Federal Rule of Civil Procedure 56(d) explains what a non-movant must do in
order to obtain a stay of summary judgment. The rule requires the non-movant to
show by affidavit or declaration that, “for specified reasons, it cannot present facts
essential to justify its opposition.” Then, “the court may: (1) defer considering the
motion or deny it; (2) allow time . . . to take discovery; or (3) issue any other
appropriate order.” Fed. R. Civ. P. 56(d) (emphasis added). A motion under
Rule 56(d) may be properly denied when the requesting party “makes only general
and conclusory statements . . . regarding the need for more discovery and does not
show how an extension of time would have allowed information related to the truth or
falsity of [a document] to be discovered.” Ball v. Union Carbide Corp., 385 F.3d
713, 720 (6th Cir. 2004). Further, even when a party properly presents a Rule
56(d) affidavit and a motion to extend discovery, the rule only provides that a court
“may” extend the discovery deadline. “Even if there has been no discovery, however,
summary judgment may nonetheless be appropriate where ‘the court deems as too
vague the affidavits submitted in support of the motion’ or ‘if further discovery
would not have changed the legal and factual deficiencies.’” Bowers v.

◇ ◇ ◇ ◇

## Goal 1
In the Rule 56(d) passage, how must a non-movant show that it cannot present facts essential to justify its opposition?
## Goal 2
Put this sentence from the Rule 56(d) passage into Spanish: "Further, even when a party properly presents a Rule 56(d) affidavit and a motion to extend discovery, the rule only provides that a court “may” extend the discovery deadline."
## Goal 3
Turn the paragraph of the Rule 56(d) passage beginning "Federal Rule of Civil Procedure 56(d) explains" into a short bulleted list that keeps its main points.
Answer using only the Rule 56(d) passage, not the lines that come after it.

## Entries provided
◇ ◇ ◇ ◇

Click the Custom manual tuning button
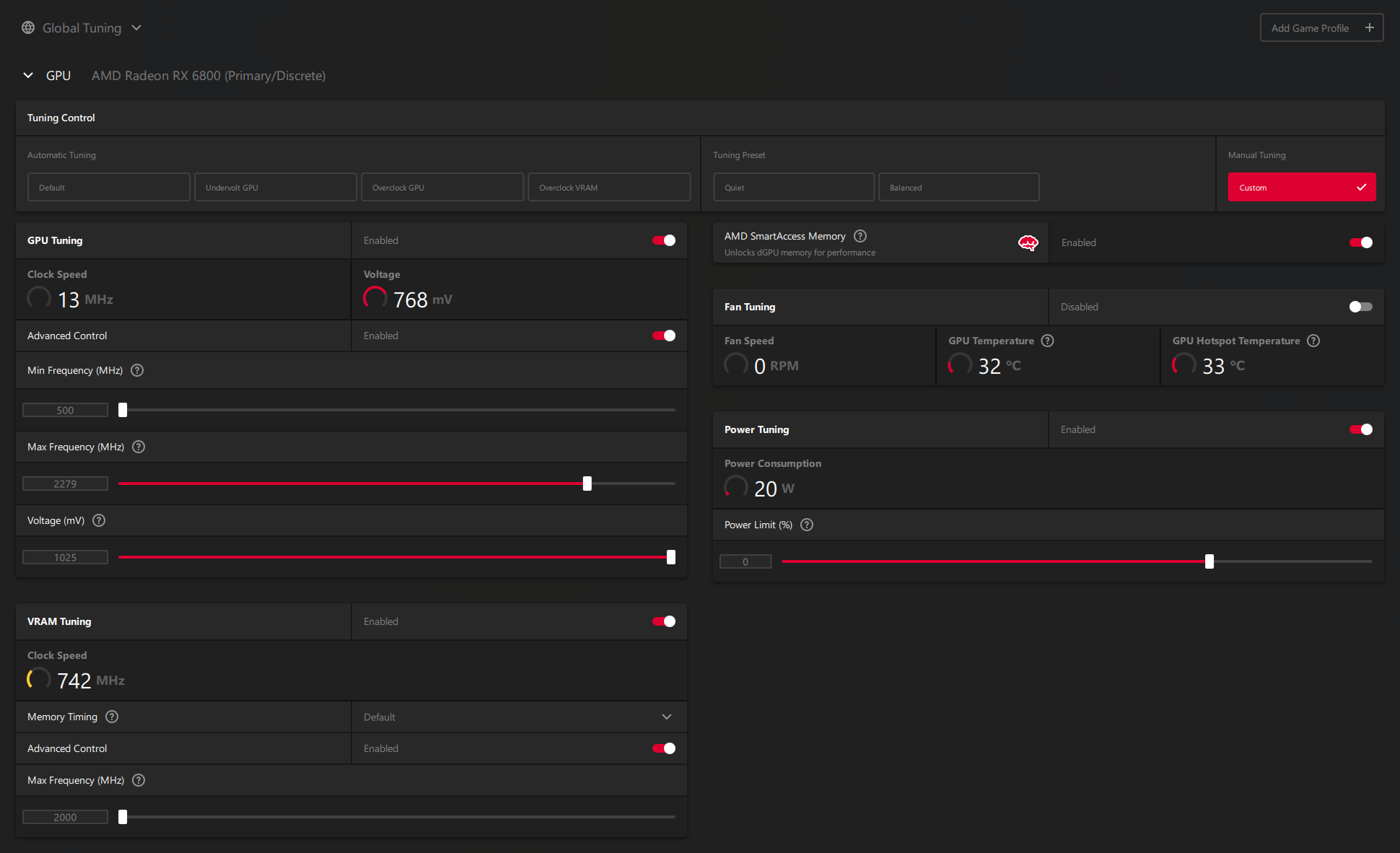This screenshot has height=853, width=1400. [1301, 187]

◇ ◇ ◇ ◇

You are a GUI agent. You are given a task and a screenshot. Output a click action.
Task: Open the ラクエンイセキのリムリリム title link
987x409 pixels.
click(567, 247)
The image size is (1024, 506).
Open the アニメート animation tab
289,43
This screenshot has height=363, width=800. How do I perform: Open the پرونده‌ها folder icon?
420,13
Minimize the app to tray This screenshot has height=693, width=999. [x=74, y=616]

◇ ◇ ◇ ◇

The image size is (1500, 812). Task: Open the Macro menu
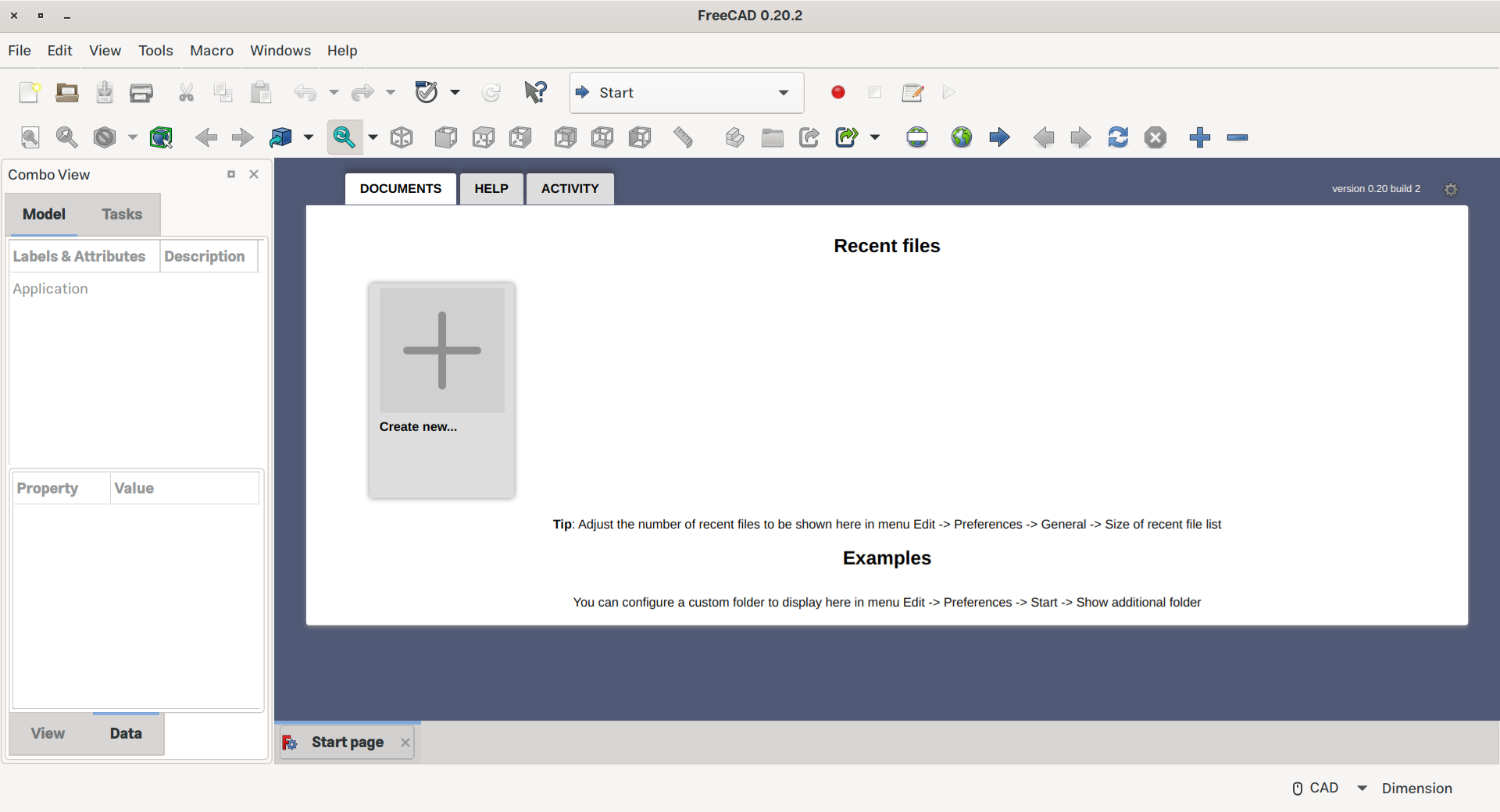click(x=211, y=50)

◇ ◇ ◇ ◇

## Final answer 1
By affidavit or declaration.

## Final answer 2
Además, incluso cuando una parte presenta debidamente una declaración jurada conforme a la Regla 56(d) y una moción para ampliar el descubrimiento de pruebas, la regla solo establece que un tribunal “puede” extender el plazo para el descubrimiento de pruebas.

## Final answer 3
- To get a stay of summary judgment, a non-movant must show by affidavit or declaration that, for specified reasons, it cannot present facts essential to justify its opposition.
- The court may then defer or deny the motion, allow time for discovery, or issue another appropriate order.
- The motion may be denied if the party makes only general and conclusory statements about needing more discovery and does not show how more time would have let the relevant information be discovered (Ball v. Union Carbide Corp.).
- Even with a proper affidavit and motion, the rule only says the court "may" extend the discovery deadline.
- Summary judgment may be appropriate even without discovery if the affidavits are too vague or further discovery would not have changed the legal and factual deficiencies.